◆ **Requirement**: Determine how many lines of the entries below contain the string "emoji", treating uppercase and lowercase letters as distinct. Reply with that number alone.
====== Raw data
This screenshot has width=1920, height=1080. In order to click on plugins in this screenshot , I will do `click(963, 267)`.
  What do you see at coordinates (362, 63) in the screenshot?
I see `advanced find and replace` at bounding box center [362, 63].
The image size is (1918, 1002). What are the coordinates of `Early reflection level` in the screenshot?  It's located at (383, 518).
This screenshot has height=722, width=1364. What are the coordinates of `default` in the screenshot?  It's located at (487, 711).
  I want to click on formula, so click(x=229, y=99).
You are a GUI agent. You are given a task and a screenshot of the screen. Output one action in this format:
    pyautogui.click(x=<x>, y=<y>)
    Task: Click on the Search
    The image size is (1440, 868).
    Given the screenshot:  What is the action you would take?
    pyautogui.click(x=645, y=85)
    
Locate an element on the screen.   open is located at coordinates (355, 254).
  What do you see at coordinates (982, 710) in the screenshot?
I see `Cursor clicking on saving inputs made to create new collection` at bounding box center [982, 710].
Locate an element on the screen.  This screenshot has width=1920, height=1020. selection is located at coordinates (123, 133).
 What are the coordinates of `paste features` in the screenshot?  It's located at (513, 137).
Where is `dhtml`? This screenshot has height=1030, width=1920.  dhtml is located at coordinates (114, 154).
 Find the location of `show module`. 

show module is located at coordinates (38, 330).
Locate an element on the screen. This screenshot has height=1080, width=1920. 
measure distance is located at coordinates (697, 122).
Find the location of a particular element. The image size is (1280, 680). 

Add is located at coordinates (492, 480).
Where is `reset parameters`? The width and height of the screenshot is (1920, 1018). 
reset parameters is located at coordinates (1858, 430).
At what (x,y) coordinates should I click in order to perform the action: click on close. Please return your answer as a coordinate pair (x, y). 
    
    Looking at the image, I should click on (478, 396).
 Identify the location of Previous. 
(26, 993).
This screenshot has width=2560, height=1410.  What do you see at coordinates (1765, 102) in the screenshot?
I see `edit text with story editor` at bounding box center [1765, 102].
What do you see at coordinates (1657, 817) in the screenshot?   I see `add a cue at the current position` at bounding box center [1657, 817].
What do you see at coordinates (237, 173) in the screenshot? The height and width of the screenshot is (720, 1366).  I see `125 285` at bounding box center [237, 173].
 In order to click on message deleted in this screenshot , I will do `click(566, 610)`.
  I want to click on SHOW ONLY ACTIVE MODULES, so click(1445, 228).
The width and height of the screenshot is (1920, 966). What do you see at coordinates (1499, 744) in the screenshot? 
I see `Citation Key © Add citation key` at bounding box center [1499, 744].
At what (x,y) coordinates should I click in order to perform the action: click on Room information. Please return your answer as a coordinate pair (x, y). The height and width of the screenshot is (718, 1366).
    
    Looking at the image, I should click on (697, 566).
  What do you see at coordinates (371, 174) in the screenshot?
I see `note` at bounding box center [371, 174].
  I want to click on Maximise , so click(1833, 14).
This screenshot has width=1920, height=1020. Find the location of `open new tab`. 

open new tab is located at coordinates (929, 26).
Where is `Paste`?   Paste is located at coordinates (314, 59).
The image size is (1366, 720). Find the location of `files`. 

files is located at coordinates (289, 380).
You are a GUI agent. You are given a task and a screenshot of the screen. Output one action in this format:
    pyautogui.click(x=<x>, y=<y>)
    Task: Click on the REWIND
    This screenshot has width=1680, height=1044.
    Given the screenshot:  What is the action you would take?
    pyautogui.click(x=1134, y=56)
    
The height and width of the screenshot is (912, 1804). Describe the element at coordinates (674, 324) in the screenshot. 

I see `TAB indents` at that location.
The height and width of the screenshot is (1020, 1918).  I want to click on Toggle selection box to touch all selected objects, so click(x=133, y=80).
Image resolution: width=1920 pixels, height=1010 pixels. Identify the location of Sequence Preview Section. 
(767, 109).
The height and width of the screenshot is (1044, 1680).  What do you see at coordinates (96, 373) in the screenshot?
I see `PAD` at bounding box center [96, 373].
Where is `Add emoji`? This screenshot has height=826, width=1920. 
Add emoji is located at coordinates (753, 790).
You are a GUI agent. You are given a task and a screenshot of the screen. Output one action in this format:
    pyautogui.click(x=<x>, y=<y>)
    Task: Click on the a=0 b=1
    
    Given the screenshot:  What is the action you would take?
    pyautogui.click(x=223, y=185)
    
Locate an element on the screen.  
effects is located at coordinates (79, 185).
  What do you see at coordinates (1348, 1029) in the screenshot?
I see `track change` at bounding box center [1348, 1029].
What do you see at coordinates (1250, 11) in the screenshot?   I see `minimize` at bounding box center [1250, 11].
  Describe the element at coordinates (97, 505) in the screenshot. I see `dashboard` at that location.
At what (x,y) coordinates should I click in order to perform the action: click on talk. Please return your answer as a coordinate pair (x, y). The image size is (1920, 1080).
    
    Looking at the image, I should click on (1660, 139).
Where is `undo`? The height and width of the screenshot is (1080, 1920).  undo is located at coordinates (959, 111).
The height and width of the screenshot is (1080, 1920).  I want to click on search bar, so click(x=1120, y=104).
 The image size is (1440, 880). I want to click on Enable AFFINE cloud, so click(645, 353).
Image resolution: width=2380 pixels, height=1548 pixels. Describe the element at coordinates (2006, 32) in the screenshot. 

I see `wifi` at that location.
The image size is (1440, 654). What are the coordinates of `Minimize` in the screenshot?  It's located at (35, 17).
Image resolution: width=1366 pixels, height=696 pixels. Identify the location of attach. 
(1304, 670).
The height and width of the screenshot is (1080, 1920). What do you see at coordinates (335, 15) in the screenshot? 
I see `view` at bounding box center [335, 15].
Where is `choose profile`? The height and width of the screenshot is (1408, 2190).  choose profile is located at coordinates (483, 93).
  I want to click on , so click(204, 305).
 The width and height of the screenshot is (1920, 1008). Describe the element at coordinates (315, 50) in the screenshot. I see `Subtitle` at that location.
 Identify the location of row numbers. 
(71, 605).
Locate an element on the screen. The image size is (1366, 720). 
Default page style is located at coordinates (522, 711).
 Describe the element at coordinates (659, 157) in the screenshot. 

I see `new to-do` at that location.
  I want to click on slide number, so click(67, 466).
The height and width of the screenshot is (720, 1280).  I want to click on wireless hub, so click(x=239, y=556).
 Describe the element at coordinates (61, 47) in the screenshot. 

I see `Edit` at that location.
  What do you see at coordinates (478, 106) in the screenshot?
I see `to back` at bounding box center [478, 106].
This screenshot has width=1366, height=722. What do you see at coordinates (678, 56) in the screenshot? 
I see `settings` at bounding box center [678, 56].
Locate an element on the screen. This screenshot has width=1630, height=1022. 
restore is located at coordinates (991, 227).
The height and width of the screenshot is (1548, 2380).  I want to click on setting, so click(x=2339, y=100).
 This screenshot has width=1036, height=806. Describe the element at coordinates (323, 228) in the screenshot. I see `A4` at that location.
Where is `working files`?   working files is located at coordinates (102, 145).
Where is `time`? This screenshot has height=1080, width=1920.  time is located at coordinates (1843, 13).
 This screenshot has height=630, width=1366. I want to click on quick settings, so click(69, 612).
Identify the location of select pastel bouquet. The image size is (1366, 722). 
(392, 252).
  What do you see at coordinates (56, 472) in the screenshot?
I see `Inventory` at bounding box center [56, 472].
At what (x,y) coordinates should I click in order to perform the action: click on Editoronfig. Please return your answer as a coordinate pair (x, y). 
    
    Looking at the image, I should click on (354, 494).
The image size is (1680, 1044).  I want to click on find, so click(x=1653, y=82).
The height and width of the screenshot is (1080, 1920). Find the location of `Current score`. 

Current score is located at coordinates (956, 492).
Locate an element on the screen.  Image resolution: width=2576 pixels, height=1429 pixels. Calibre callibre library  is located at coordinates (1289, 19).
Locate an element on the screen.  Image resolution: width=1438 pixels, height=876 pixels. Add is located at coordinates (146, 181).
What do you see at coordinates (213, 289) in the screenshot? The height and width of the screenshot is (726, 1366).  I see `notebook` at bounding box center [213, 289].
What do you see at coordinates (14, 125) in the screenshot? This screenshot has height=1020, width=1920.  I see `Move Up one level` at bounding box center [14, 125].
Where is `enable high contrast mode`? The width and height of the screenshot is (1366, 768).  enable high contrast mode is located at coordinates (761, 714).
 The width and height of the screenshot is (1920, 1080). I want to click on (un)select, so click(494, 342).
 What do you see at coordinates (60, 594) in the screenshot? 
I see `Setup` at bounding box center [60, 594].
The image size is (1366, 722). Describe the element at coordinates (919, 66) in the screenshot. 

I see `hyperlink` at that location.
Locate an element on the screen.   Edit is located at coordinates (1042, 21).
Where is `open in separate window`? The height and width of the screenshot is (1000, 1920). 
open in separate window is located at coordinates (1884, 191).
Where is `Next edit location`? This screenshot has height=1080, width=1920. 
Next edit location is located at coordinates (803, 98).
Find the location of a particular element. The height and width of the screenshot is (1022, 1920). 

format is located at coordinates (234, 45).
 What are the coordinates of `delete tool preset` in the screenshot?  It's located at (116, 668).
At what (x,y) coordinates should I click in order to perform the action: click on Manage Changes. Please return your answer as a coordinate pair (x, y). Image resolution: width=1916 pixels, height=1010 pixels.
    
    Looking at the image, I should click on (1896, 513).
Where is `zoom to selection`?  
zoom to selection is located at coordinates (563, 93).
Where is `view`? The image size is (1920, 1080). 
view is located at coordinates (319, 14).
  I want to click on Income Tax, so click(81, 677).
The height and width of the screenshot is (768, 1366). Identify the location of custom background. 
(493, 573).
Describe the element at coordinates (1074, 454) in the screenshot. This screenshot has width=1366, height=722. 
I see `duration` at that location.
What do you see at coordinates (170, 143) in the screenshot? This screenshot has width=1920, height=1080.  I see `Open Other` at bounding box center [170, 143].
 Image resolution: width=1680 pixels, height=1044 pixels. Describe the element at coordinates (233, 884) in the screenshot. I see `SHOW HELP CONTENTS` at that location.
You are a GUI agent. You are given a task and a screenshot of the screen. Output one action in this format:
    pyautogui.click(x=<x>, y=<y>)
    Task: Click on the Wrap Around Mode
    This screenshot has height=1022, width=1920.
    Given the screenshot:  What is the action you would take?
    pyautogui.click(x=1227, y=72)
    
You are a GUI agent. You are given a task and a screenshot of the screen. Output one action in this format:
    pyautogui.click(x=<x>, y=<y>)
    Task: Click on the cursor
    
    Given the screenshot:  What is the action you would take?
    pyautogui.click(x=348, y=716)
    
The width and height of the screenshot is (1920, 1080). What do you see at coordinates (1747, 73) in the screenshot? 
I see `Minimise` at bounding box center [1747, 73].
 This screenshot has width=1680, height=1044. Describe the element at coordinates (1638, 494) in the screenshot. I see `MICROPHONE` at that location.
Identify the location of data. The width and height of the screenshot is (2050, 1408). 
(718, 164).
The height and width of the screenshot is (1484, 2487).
============
◆ **Task result**: 2